Querido diário,
é possível alguém
querer tanto uma coisa, a ponto de sonhar e acreditar veemente que é verdade?
Mesmo após acordar? Eu realmente achava que não. Que era pura bobagem e que era
preciso somente deixar de pensar no assunto. Provei-me errado.
Eu não
costumo lembrar muito dos sonhos que tenho, salve alguns que me marcaram de
alguma forma. Uns tenho periodicamente, outros deixam-me tão abalado
mentalmente que tudo o que consigo fazer é encarar o teto por alguns minutos.
“Isso foi real ou não?”. Francamente, já não sei mais distinguir sonho e
realidade. Acho que desisti após tantas repetições de situações que nem sequer
haviam acontecido. Volte e meia me pegava olhando para um ponto fixo, pensando:
“Eu já estive aqui?”, mesmo sem nunca ter cogitado estar naquele lugar, ou
sequer conhecido. As coisas pioravam quando as situações não eram assim tão
boas, vide meu próprio término de namoro. Isso me levava a crer em diversas
questões, como destino e “tudo está premeditado”. Será que está? E se estiver?

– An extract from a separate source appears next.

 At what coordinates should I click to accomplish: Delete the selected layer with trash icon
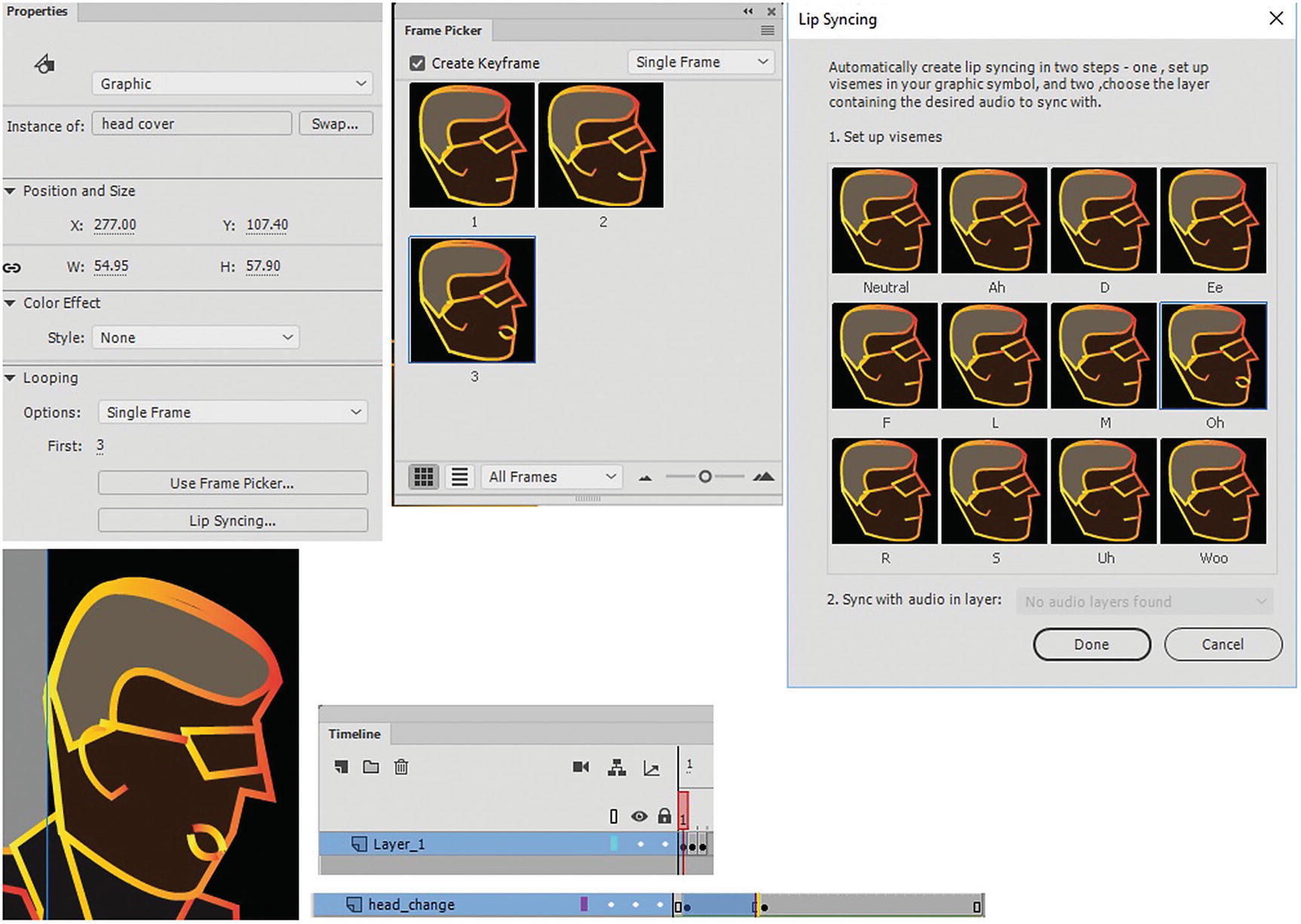point(400,766)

Posso mudá-lo? Quero mudá-lo?
Meu
último sonho me fez acordar assustado. E suado. Muito suado. Por alguns
momentos jurei que aquilo tinha acontecido no dia anterior. Infelizmente, não
aconteceu. Ela estava tão linda, Tom. Usava o vestido azul que compramos
juntos, após uma grande relutância por sua parte. Eu amava aquele vestido:
acentuava tudo o que tinha que acentuar sem corpo milimetricamente esculpido de
morena, sem passar nenhuma mensagem errada. Sem contar que combinava com suas
mechas no cabelo, de mesma cor. Era coisa de outro mundo, posso te garantir.

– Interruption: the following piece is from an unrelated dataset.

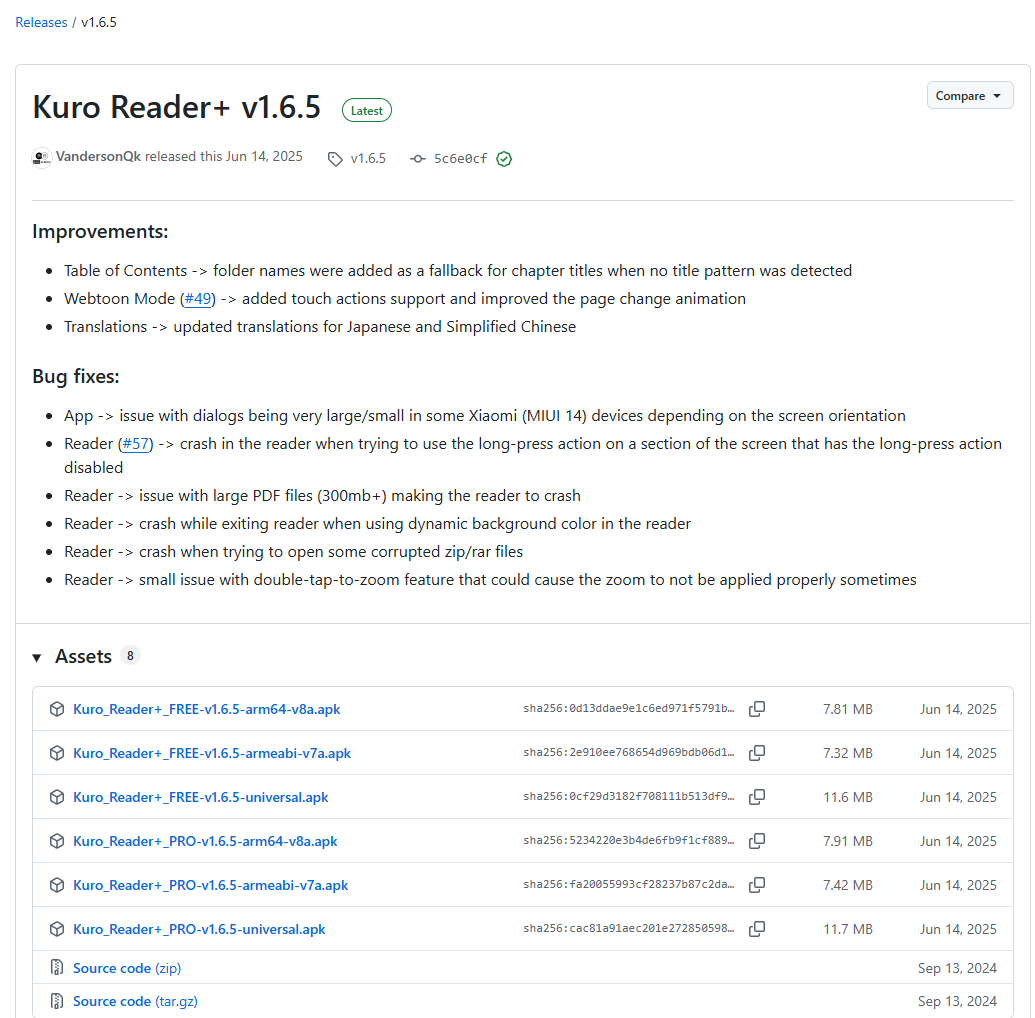Collapse the Assets section
The height and width of the screenshot is (1018, 1035).
click(38, 657)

Pena só ter visto em uma ocasião. O sol realçava seus olhos cor de mel, que me
miravam fixamente. Ela parecia apreensiva, querendo contar alguma coisa, mas ainda
procurando as palavras certas. Em um certo momento, segurou minhas mãos e me
puxou para um abraço. Ficamos ali, parados, por cerca de três minutos, sem
falar absolutamente nada, somente ouvindo nossas respirações. Deitou sua cabeça
em meu ombro e colocou seus lábios ao lado, sussurrando: “Estou grávida”.
Lembro de ter um milhão de coisas passando pela minha cabeça, mesmo sonhando.
Logo, raciocinei o mais óbvio: a criança não era minha e ela quis me dar a
notícia pessoalmente. Fiquei com muita raiva, na verdade. No sonho e fora dele.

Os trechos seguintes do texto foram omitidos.